The purpose of this is that an existing C++ application which currently works with triangle meshes has to be renewed in order to work with NURBS (–> decreased memory needs, smoother results at edges,…).

My questions therefore are:

  • Is it possible to embed the Rhino functionality (especially concerning NURBS) into a C++ application?
  • Is openNURBS an alternative? (I’ve read the important features like intersections are only possible with Rhino)


No, you can’t embed Rhino functionality into another application and, if you want to read IGES, OpenNURBS is also not an alternative because it only reads and writes 3dm (the OpenNURBS format).

What you may want to consider is to create the functionality you desire as a plug-in for Rhino. Rhino is very extensible with plug-ins, in C++, .NET languagues and Python, as well as by scripting. The user can load the IGES file using default Rhino functionality and you can supply commands to work on the NURBS data in the Rhino document. It’s also possible to support your own data formats, using import/export plug-ins.

Another alternative is to create a C++ application that is built on top of OpenCASCADE, an open source CAD kernel. See for more details.

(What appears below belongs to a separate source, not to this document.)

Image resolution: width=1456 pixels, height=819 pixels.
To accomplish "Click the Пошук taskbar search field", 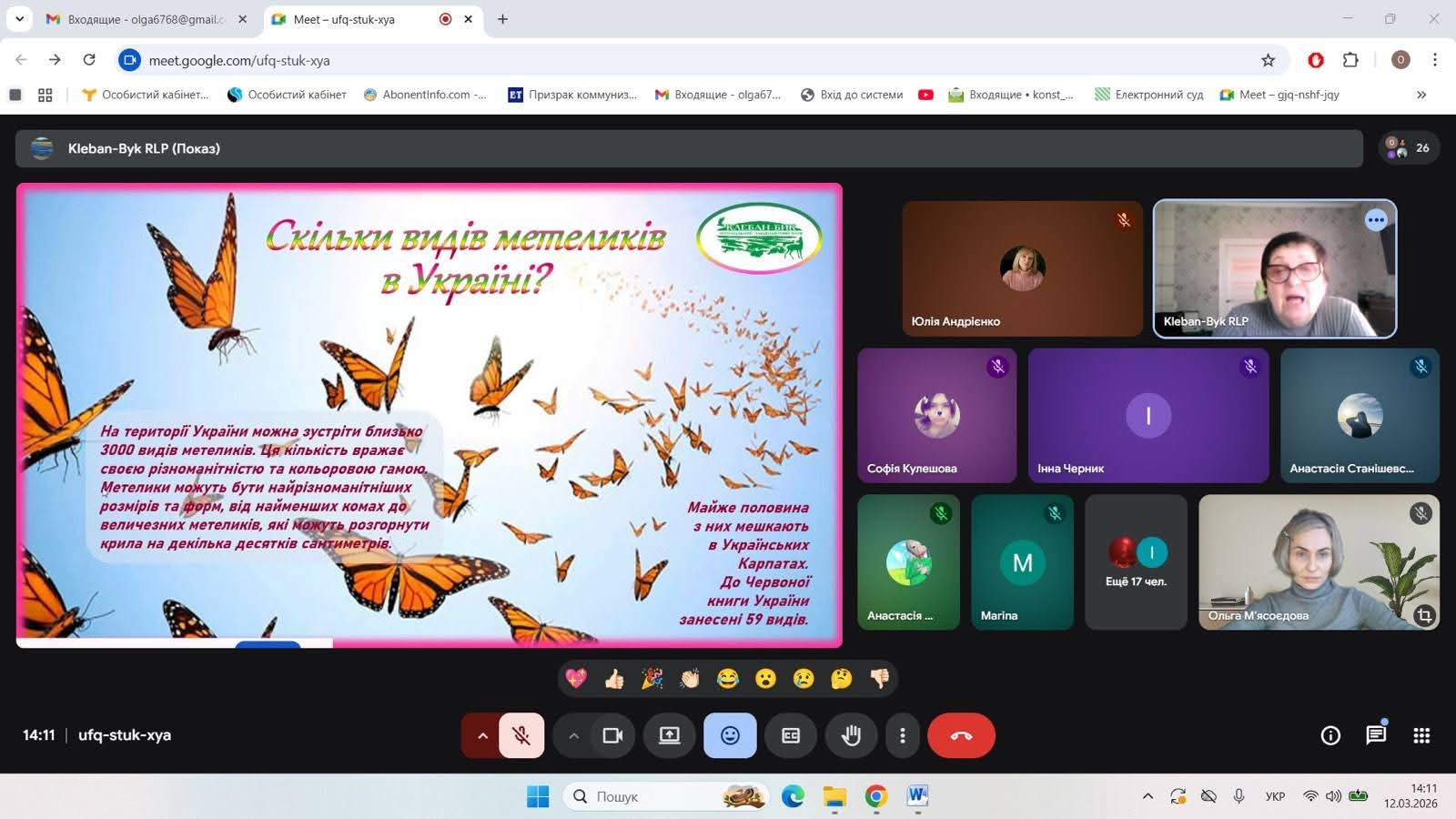I will tap(666, 796).
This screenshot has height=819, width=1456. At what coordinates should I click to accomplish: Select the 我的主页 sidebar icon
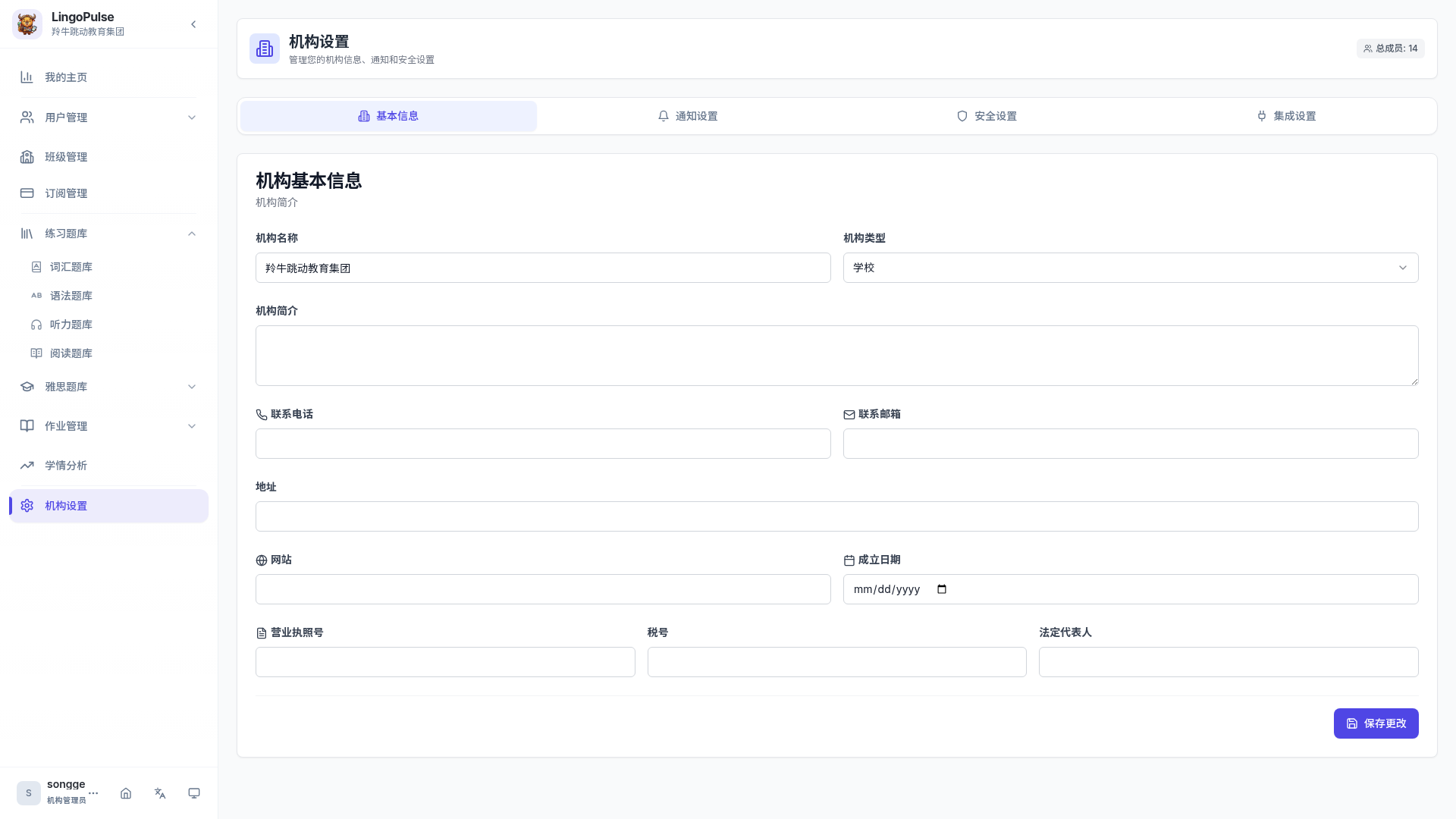point(27,77)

Yet another alternative is to license a commercial CAD kernel, like ACIS or ParaSolid. These are very powerful, but expensive, and you still need to build a C++ app around it.

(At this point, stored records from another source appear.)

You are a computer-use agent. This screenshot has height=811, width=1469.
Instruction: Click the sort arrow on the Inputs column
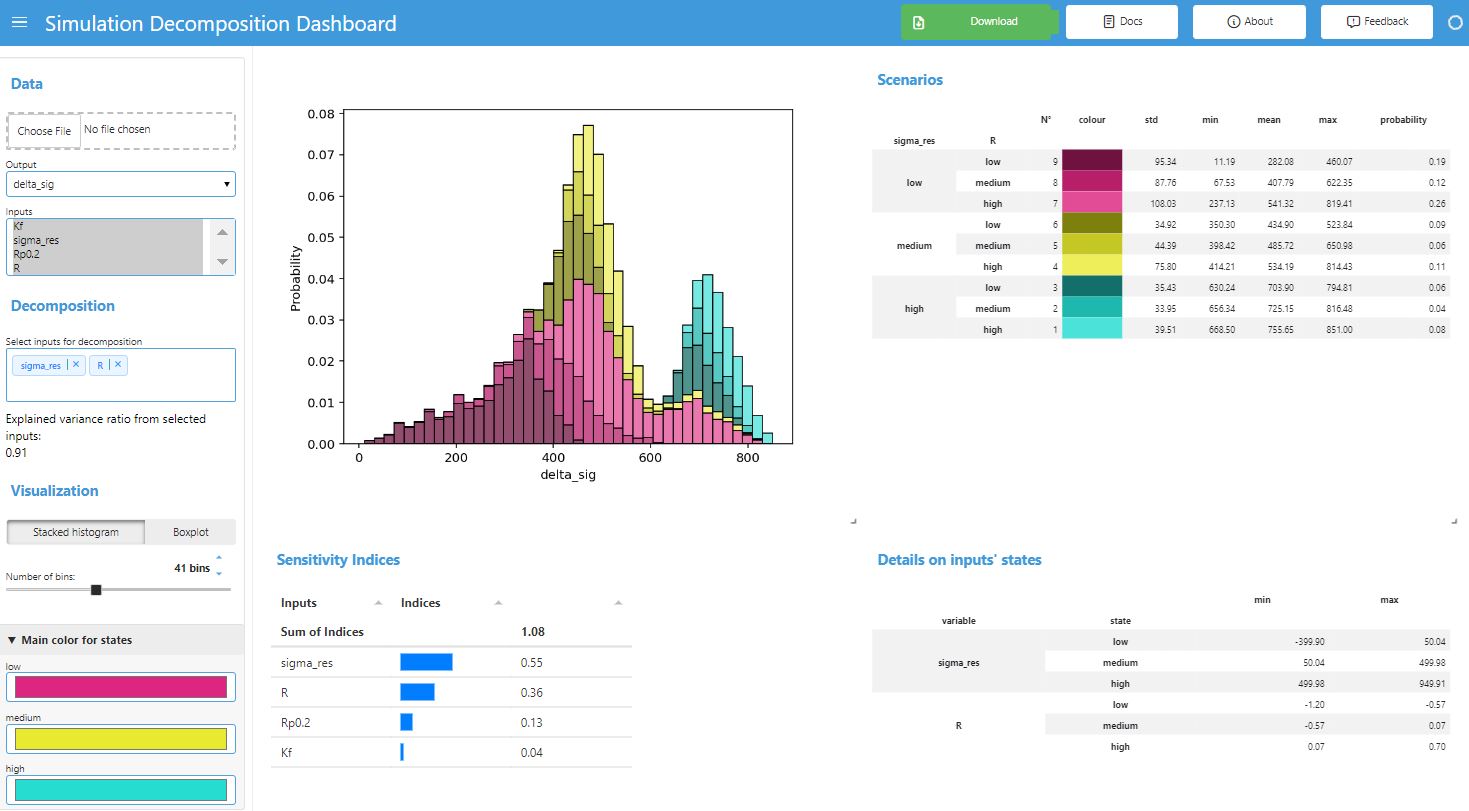click(x=378, y=602)
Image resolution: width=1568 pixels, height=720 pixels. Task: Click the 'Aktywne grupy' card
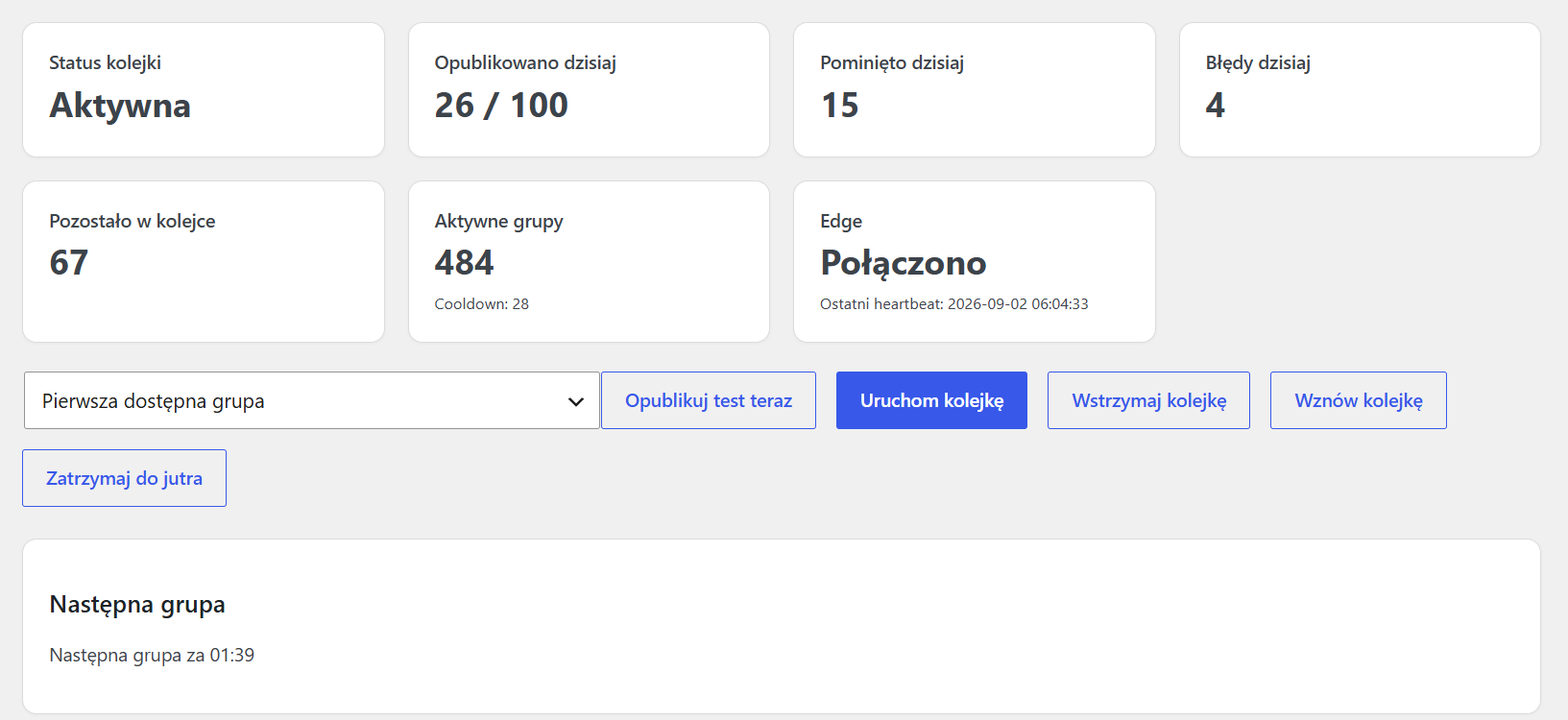point(589,261)
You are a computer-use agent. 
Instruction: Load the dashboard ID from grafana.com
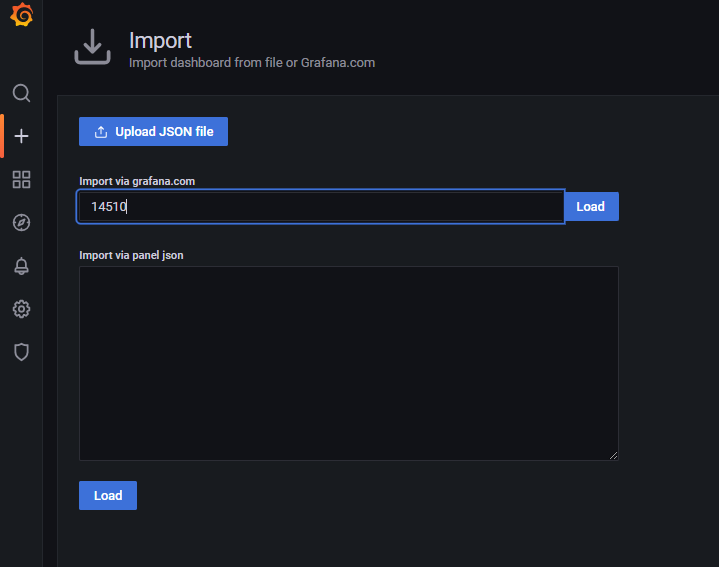[591, 207]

Seeing as you want to use NURBS with trimming, my personal opinion is that you are best of with a Rhino plug-in. I have worked with OpenCASCADE for a bit, and have a lot of experience in Rhino and the SDK is much more user-friendly and documentation of Rhino is much better.

Thanks a lot for the quick reply!

I’ll try to get some information about both suggested possibilties and discuss with my colleagues what way to go.

Another question about openNURBS: If we get our input data not in IGES format but in 3dm format already (by using Rhino to import the IGES file and export it as a 3dm), would openNURBS be a possibility or is the functionality too limited?

The problem why we cannot use Rhino directly is because the mentioned program runs integrated in a system where user interaction is not possible.
Therefore, Rhino itself can only be used for offline simulations.

If you save it as 3dm, then OpenNURBS is definitely a possibility to query the polysurface as a B-Rep (boundary representation).

The question is then what you want to do with the geometry information after you have read it from the file.

I recommend you to download the OpenNURBS SDK from and look at the header and CPP files: there are functions that are listed in the header file, which are not implemented in the CPP file (these are only available in Rhino). For example, CreateMesh function on an ON_Brep object: it is listed in the header, but not implemented and you will get a link error when trying to use it.

To shortly explain the usage of the mentioned program:

The read geometry data is automatically scanned for defects on the surface, which is done by intersecting the the geometry data with rays. Finally after evaluating the gathered information automatic error handling takes place.
So the geometry from the IGES data (containing NURBS) has to be intersected with rays.

Alright, I already downloaded the OpenNURBS SDK and will take a look if the functionality suffices for our problem

The problem why we cannot use Rhino directly is because the mentioned
program runs integrated in a system where user interaction is not
Therefore, Rhino itself can only be used for offline simulations.

There is nothing that prevents you from writing a plug-in that listens for a request on e.g. a built-in webserver, performs an analysis and reports back the results.

The only thing is that you need a running Rhino, which then responds to these requests. The request can be something like: “there is an IGES file at this location, please load it and perform such-and-such analysis”. Then the running Rhino instance can load that IGES and perform the analysis and report back the results.